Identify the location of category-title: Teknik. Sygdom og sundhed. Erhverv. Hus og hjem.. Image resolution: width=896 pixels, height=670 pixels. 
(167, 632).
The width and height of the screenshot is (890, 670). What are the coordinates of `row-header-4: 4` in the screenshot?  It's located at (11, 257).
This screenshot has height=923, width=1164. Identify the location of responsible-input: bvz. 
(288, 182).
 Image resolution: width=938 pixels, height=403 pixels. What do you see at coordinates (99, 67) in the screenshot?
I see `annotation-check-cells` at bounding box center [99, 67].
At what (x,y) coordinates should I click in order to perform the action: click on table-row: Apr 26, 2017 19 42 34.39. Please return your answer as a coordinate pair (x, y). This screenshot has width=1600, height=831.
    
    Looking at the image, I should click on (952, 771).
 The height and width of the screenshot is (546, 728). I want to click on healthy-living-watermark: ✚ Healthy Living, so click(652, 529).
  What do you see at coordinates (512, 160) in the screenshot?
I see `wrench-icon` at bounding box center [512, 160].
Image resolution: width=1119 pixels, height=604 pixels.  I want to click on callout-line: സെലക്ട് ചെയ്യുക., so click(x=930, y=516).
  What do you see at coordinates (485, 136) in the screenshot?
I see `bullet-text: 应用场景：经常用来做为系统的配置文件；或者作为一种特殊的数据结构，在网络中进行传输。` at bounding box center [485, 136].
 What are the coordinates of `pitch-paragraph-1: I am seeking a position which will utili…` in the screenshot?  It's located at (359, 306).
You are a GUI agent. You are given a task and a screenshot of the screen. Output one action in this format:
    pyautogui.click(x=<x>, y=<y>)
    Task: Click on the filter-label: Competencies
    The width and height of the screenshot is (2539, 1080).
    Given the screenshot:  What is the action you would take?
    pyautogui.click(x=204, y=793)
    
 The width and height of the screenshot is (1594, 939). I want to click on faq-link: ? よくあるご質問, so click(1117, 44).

○ ○ ○ ○

*What the task asks*: Please give back only the lines between the one holding "Image resolution: width=1119" and the one holding "at (359, 306).", inclusive, with "pixels" swapped for "px" and everything else left the same.

*Worked solution*:
Image resolution: width=1119 px, height=604 px.  I want to click on callout-line: സെലക്ട് ചെയ്യുക., so click(x=930, y=516).
  What do you see at coordinates (485, 136) in the screenshot?
I see `bullet-text: 应用场景：经常用来做为系统的配置文件；或者作为一种特殊的数据结构，在网络中进行传输。` at bounding box center [485, 136].
 What are the coordinates of `pitch-paragraph-1: I am seeking a position which will utili…` in the screenshot?  It's located at (359, 306).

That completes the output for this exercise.